Enerji ve Tabii Kaynaklar Bakanı Taner
Yıldız, nükleer santral ihalesine dönük sürecin devam ettiğini
belirtirken, "Ağustos ayında önemli bir kısmını bitirmiş olmamız lazım, son bir
ay içinde bunu karara bağlamak lazım" dedi. Bakan Yıldız, Türkiye
Petrolleri Anonim Ortaklığı'nda (TPAO) düzenlediği kahvaltılı basın
toplantısında gazetecilerin sorularını yanıtladı.
Nükleer
santral ihalesine ilişkin sürecin sorulması üzerine Yıldız, ihale
sürecinin devam ettiğini, ülkenin menfaat ve çıkarları doğrultusunda
değerlendirmeler yapıldığını ifade ederek, en son Rusya ile yapılan görüşmelerde
de Türkiye'nin fiyat beklentisi olduğunun belirtildiğini söyledi. "Bu konuda
makul bir noktada birleşirse bu iş olur" diyen Yıldız, fiyatta makul bir noktada
birleşilmesi ve bunun sıhhatli bir yapıda olması durumunda yüzde 15, yüzde 20 ya
da yüzde 25 gibi bir oranda kamu hissesi konusunun da gündeme gelebileceğini
kaydetti. İhalenin ne zaman sonuçlanacağına ilişkin bir soru üzerine de Yıldız,
ağustos ayında bunun önemli bir kısmını bitirmiş olmak gerektiğini belirterek,
"Son bir ay içinde de bunu karara bağlamak lazım" diye
konuştu.
Rusya'dan Batı hattından alınan gaz için kontratın ne
zamana kadar uzatılacağının sorulması üzerine, bu konuda henüz bir netleşme
olmadığını ancak, Türkiye'nin kendi kaynaklarıyla ya da diğer ülkelerle yapacağı
anlaşmalar dikkate alınarak, bunun 15 yıldan başlayıp 25 yıla kadar
sürebileceğini söyledi.
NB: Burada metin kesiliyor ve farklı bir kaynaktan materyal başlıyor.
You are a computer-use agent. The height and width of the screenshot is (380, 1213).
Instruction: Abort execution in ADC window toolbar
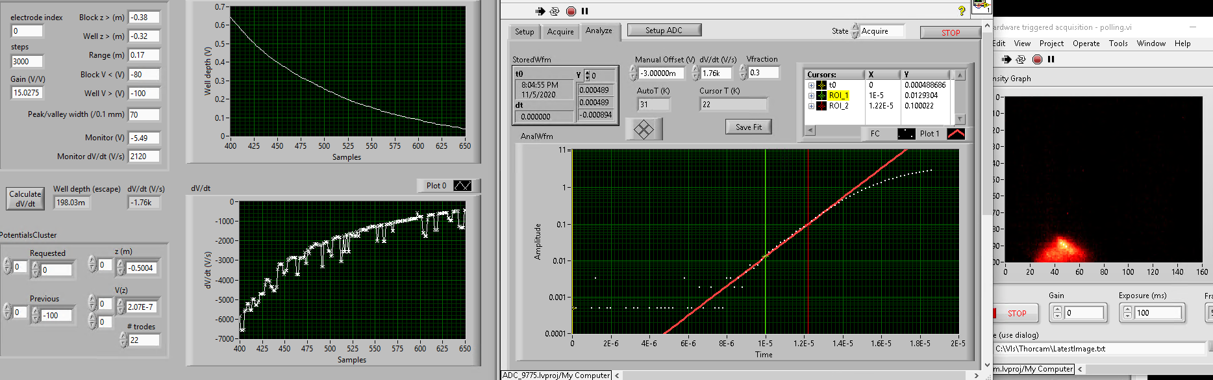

Batı hattından alınan gazın bir başka ülkede
değerlendirilmesini teminen re-export talepleri de olduğunu bildiren Yıldız, "bu
olumlu da cevap bulabilir ya da bulmayabilir" dedi. Söz konusu hatta miktarın
yine 6 milyar metreküp civarında devam edeceğini ifade eden Yıldız, görüşmelerde
fiyatın ucuzlatılması konusunda taleplerini de yinelediklerini
kaydetti.
Nabucco ve Güney Akım
Son dönemde Güney Akım ve Nabucco projelerinin birbirlerine alternatif
projeler olarak tartışıldığını hatırlatan Yıldız, gerek Güney Akım gerekse
Nabucco'ya Avrupa'nın artan doğalgaz ihtiyacı ve ithalata bağımlılık artışı
dikkate alındığında orta ve uzun vadeli projeler olarak bakmak gerektiğini
söyledi. Yıldız, "Bu doğrultuda AB ülkelerinin mutlaka Türkiye ile alakalı
kritikleri, yorumları tekrardan gözden geçireceği kanaatindeyim. AB ister enerji
başlığını açmış olsun ister açmamış olsun, Türkiye son bir aydaki gelişmelerle
beraber enerjide özellikle Avrupa Birliğinin tam merkezindedir. Enerji
sektörümüz, ulusal siyasetimiz açısından bir katalizör görevi yapacaktır" diye
konuştu.
Azerbaycan'dan 8 milyar metreküp doğalgaz alımı konusunda
miktarda bir değişiklik olup olmadığının sorulması üzerine Yıldız, 4 milyar
metreküp kamu yoluyla, 4 milyar metreküp de kendilerinin pazarlaması yoluyla 8
milyar metreküp üzerinde şimdiye kadar görüşmelerinin bulunduğunu, bu miktarda
henüz bir değişiklik olmadığını söyledi. Anlaşmaya bir paket olarak bakmak
gerektiğini ifade eden Yıldız, paketin içinde miktar, fiyat ve transit geçiş
ücretleri konularının bulunduğunu kaydetti.
Azerbaycan ile Şahdeniz
1 ve Şahdeniz 2 projelerine ilişkin görüşmelerde de belli bir noktaya
gelindiğini, her iki tarafın da görüşmelere pozitif yaklaştığını anlatan Yıldız,
şöyle devam etti: "Şahdeniz 1 projesiyle alakalı fiyat regülasyonu ve kontratın
devamı ile alakalı çok büyük bir problem çıkmayacağını düşünüyorum. Şahdeniz
2'de de fiyat ve miktarla alakalı anlaşılmayacak bir durum yok, piyasa belli,
fiyat konusunda bir sıkıntı doğmayacağını düşünüyorum, görüşmeler devam
ediyor."
Enerjide Rusya'ya bağımlılık
Türkiye'nin son yaptığı anlaşmalarla Rusya'ya enerjide bağımlığının
arttığının hatırlatılması üzerine de Yıldız şunları söyledi: "Rusya'ya
bağımlıyız dersek bundan önce sorulması gereken soru şu, petrolde ya da
doğalgazda bağımlılığın azaltılması konusunda ne tür teklifler var, bu teklifler
nasıl değerlendiriliyor. Bize bir ülkeden teklif geldi de (biz bu teklifleri
değerlendirmeyiz) diye mi düşünüyoruz yoksa bunları son derece realistik ve
rasyonel şekilde Türkiye'nin büyüme hızına karşılık gelebilecek yapıyla
karşılamaya mı çalışıyoruz. Ben her yumurtanın aynı sepette olmasını istemem.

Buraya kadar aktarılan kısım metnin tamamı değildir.